---------- Supplied data
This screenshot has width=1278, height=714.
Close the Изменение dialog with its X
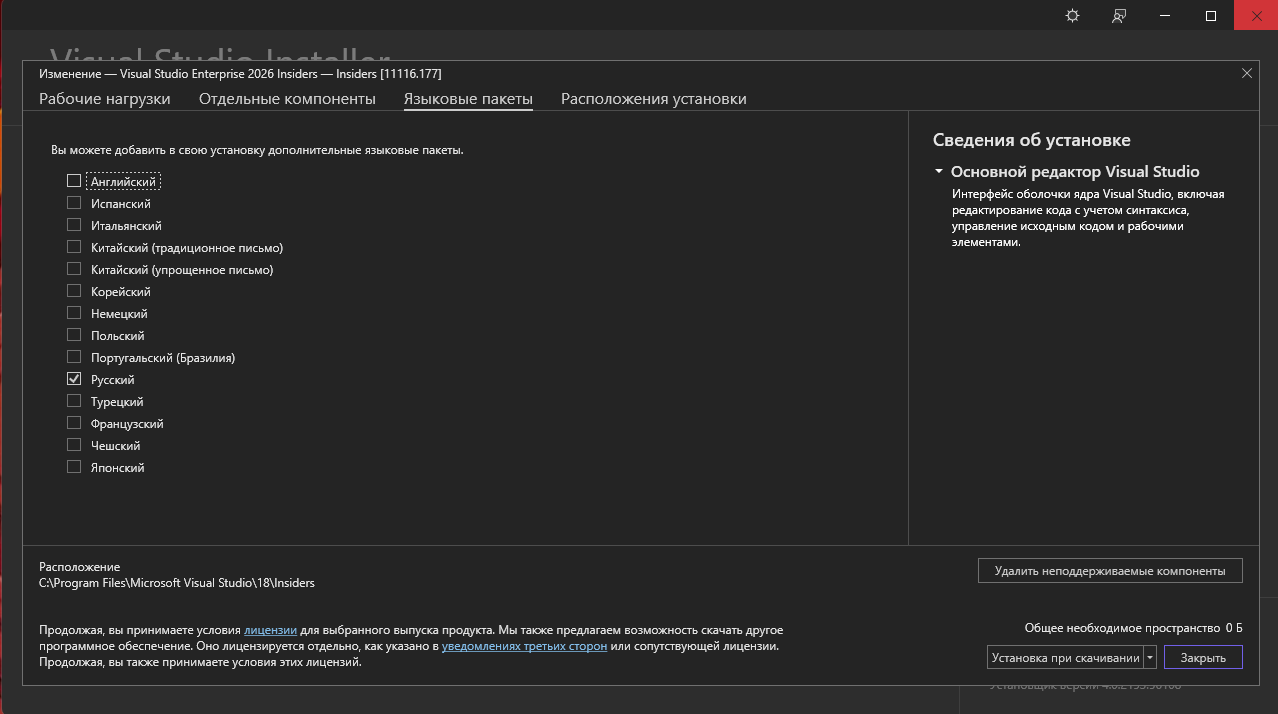point(1246,73)
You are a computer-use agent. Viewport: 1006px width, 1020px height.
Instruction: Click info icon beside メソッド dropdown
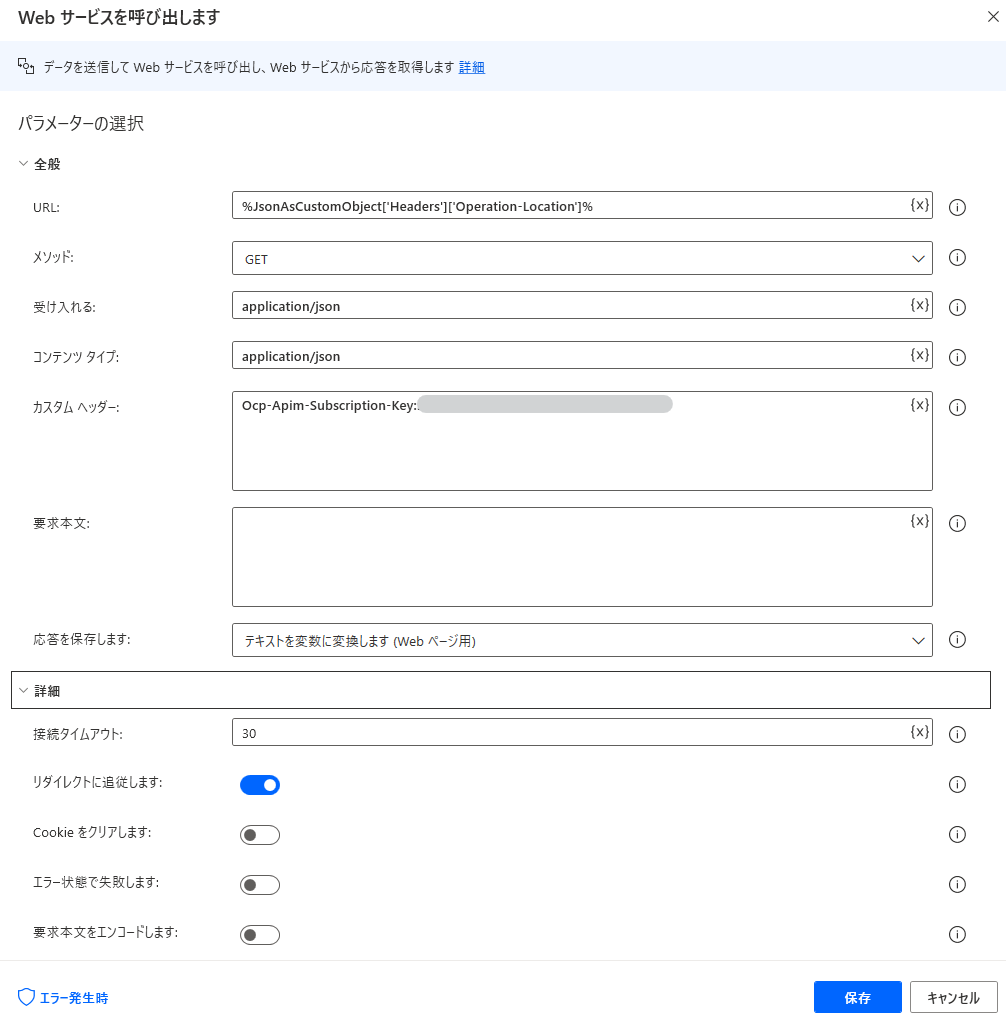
--------------------
> [Task description]
Pull out each line of the records above that contains the string "height", matching case exactly.

> [Task output]
This screenshot has width=1278, height=714.
You are a computer-use agent. Viewport: 1006px width, 1020px height.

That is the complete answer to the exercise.